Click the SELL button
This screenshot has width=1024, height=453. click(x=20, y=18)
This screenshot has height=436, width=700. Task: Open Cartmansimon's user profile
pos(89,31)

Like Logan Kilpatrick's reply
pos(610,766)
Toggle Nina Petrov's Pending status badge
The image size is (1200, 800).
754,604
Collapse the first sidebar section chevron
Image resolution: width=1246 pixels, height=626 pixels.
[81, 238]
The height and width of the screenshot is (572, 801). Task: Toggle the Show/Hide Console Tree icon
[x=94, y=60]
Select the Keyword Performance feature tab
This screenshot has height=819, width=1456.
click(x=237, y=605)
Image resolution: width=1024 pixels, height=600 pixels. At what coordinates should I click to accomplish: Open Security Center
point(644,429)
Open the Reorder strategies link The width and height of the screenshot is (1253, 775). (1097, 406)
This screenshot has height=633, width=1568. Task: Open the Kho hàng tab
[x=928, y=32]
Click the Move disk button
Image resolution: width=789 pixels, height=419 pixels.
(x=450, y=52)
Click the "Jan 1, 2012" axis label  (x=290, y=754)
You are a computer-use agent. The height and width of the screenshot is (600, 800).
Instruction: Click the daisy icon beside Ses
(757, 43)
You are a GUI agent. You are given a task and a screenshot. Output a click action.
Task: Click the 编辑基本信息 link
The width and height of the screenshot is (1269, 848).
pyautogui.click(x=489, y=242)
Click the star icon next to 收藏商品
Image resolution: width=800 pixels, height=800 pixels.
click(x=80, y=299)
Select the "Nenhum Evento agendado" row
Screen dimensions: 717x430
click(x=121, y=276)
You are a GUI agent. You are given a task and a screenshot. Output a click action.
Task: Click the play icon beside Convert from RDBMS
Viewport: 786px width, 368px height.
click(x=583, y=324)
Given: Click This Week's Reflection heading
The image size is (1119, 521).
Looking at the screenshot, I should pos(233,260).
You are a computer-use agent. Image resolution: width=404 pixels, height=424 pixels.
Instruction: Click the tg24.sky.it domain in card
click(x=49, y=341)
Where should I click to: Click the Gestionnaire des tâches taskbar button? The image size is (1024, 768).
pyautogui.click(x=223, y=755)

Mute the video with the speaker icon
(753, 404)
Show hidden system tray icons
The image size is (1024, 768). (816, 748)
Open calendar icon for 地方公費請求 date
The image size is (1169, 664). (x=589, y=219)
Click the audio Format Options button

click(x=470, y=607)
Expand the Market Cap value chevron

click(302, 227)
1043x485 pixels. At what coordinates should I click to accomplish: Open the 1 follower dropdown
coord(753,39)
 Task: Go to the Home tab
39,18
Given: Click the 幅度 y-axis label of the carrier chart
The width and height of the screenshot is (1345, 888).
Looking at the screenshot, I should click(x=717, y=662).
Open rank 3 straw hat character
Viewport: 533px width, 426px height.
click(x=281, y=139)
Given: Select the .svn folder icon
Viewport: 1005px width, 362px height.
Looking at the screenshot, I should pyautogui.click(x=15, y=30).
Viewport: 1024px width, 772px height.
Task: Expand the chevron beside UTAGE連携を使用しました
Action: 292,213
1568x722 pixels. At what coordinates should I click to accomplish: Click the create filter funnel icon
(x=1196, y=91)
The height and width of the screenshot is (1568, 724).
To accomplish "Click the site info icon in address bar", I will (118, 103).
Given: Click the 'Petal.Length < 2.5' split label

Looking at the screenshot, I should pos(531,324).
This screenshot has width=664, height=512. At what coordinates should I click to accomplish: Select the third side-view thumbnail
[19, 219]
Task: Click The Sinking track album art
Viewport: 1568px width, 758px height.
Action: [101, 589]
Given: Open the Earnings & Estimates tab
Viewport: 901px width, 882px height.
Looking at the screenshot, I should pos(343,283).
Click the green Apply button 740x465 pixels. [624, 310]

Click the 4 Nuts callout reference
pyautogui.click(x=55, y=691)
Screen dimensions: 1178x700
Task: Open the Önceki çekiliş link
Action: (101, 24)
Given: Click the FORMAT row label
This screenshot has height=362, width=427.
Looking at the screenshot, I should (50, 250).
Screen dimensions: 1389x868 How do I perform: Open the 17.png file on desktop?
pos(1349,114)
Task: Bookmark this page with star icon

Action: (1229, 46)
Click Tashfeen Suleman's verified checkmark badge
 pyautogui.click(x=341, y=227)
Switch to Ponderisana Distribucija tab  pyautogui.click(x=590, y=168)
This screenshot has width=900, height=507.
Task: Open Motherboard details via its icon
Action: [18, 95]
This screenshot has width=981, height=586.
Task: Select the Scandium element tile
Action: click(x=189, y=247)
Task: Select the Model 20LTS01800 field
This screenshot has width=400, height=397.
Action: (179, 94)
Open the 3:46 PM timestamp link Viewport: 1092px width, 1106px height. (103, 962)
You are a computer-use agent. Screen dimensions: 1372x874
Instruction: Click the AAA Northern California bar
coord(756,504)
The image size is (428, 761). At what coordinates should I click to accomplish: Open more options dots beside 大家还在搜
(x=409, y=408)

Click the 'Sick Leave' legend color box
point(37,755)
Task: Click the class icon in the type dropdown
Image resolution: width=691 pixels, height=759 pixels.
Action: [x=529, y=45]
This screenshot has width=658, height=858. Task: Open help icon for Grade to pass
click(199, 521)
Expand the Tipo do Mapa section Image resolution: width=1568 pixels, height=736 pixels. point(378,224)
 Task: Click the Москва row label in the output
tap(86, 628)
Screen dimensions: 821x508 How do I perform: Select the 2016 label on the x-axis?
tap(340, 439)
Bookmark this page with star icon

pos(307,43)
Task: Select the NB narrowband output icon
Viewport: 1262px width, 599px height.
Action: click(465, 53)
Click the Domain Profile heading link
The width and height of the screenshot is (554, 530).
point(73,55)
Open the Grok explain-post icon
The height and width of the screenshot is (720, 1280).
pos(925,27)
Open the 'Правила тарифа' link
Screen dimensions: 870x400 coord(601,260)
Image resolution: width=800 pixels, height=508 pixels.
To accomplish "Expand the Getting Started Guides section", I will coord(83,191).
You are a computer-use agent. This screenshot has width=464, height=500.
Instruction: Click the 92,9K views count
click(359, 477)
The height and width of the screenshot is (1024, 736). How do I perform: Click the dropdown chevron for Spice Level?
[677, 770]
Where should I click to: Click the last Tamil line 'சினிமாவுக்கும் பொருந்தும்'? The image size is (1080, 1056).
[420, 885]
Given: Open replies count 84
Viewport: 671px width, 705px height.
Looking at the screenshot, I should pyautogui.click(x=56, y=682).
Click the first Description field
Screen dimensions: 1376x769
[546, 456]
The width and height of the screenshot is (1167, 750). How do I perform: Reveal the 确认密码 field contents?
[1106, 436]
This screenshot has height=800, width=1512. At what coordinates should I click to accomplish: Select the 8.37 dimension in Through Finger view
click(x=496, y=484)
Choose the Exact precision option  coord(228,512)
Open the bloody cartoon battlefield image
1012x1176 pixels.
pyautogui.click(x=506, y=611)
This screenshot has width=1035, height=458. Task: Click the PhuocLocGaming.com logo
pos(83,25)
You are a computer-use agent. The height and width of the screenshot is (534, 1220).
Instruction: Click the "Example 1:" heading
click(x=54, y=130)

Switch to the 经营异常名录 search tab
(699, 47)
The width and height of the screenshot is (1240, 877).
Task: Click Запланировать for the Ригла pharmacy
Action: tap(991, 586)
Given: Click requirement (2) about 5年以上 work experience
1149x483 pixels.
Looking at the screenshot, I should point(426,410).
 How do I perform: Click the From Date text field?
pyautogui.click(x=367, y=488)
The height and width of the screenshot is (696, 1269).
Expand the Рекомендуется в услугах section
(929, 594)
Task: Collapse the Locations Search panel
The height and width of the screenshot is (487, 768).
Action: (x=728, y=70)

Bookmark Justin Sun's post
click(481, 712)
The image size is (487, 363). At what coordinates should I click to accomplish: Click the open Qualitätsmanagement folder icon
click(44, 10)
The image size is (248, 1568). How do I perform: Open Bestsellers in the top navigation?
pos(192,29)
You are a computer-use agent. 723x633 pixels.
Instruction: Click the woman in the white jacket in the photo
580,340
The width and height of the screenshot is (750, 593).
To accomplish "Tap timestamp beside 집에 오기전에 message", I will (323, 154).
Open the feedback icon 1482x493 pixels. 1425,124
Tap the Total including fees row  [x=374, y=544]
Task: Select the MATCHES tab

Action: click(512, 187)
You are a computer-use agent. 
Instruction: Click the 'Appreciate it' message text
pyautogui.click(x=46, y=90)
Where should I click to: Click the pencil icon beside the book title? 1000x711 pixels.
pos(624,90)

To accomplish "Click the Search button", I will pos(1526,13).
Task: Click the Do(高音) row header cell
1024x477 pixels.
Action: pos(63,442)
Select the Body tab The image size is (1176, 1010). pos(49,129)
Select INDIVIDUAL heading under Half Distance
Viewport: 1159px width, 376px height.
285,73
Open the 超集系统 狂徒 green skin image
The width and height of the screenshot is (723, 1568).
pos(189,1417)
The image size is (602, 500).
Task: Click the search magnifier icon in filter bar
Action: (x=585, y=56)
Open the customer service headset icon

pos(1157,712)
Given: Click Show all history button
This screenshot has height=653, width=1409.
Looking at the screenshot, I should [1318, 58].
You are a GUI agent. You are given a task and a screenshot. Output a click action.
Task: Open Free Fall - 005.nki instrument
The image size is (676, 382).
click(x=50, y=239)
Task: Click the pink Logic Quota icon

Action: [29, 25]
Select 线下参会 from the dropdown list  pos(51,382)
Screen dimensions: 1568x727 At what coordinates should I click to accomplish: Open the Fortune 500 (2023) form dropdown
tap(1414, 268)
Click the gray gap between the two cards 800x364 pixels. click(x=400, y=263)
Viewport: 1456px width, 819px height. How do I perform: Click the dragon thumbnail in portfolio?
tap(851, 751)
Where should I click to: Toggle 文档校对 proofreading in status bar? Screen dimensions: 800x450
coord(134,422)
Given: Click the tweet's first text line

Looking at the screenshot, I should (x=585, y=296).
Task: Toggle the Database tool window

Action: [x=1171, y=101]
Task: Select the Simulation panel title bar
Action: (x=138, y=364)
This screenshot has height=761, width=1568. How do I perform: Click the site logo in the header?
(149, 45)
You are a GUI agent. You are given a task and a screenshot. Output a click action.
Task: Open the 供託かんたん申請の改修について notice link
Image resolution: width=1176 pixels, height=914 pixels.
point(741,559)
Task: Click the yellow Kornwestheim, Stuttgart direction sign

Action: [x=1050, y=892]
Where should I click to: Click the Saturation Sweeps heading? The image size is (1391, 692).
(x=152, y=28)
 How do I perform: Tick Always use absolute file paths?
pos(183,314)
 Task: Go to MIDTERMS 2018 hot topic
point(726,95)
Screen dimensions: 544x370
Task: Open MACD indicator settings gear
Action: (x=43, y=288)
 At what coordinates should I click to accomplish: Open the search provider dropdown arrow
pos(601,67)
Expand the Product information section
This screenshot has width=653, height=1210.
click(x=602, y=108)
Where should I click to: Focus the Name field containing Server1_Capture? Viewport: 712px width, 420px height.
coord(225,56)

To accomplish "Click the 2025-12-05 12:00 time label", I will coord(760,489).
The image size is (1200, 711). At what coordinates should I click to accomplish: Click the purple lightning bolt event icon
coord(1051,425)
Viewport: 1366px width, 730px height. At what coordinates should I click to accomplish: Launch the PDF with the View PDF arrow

══════

■ **Directions for this task**: Above are the records. Print exactly, and only, the lines from the line with "The image size is (428, 761)." to the line with "Image resolution: width=800 pixels, height=508", both inclusive.

■ **Written solution**:
The image size is (428, 761). At what coordinates should I click to accomplish: Open more options dots beside 大家还在搜
(x=409, y=408)

Click the 'Sick Leave' legend color box
point(37,755)
Task: Click the class icon in the type dropdown
Image resolution: width=691 pixels, height=759 pixels.
Action: [x=529, y=45]
This screenshot has width=658, height=858. Task: Open help icon for Grade to pass
click(199, 521)
Expand the Tipo do Mapa section Image resolution: width=1568 pixels, height=736 pixels. point(378,224)
 Task: Click the Москва row label in the output
tap(86, 628)
Screen dimensions: 821x508 How do I perform: Select the 2016 label on the x-axis?
tap(340, 439)
Bookmark this page with star icon

pos(307,43)
Task: Select the NB narrowband output icon
Viewport: 1262px width, 599px height.
Action: click(465, 53)
Click the Domain Profile heading link
The width and height of the screenshot is (554, 530).
point(73,55)
Open the Grok explain-post icon
The height and width of the screenshot is (720, 1280).
pos(925,27)
Open the 'Правила тарифа' link
Screen dimensions: 870x400 coord(601,260)
Image resolution: width=800 pixels, height=508 pixels.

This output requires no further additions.